Emergent properties resulting from type-II band alignment in a new lateral (a-PbO/a-SnO) heterostructure

a-PbO and a-SnO monolayers are stable nanostructures that are separately synthesized by epitaxial growth on the same oxidized silicon substrate (SiO2/Si). In this study, we theoretically designed new (a-PbO)m/(a-SnO)(m) lateral heterostructures formed by periodically repeating narrow PbO and SnO strips joined along their adjacent one-dimensional interface. By means of first-principles calculations, structural, mechanical and electronic properties are investigated for different widths (from m = 1 to m = 10).

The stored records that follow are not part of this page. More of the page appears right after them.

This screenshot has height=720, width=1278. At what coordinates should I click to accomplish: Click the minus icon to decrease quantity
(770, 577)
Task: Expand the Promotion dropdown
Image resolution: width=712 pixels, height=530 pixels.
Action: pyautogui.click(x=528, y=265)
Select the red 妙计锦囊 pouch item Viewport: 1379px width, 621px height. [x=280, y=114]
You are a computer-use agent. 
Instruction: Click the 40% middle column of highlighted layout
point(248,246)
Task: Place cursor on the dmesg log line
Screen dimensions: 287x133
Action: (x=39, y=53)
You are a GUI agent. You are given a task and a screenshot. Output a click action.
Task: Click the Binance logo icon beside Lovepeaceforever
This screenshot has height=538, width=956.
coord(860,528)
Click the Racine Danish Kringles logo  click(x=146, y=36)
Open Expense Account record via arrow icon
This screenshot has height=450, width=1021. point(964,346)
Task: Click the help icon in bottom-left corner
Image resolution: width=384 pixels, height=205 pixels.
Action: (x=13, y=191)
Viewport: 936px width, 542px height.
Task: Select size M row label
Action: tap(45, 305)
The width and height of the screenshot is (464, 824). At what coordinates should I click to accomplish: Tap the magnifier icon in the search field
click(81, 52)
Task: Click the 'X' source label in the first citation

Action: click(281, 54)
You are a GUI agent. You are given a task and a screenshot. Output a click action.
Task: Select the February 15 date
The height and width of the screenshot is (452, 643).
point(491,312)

Interface and mechanical stability of these heterostructures are demonstrated from m = 1 to m = 8. The advantage of heterostructures of this kind is that their band gaps can be adjusted by variation of their width, which may provide new opportunities for ultimate band gap engineering at the nanoscale and for new applications. Electronic calculations for the (a-PbO)(7)/(a-SnO)(7) heterostructure show that it has an Anderson type-II band alignment, where the conduction band minimum and valence band maximum are located separately at PbO and SnO strips, respectively. Consequently, the photon-generated electron-hole pairs spatially separated, resulting in much a longer exciton lifetime than in the two monolayers separately, which needs to be confirmed by further experimental measurements.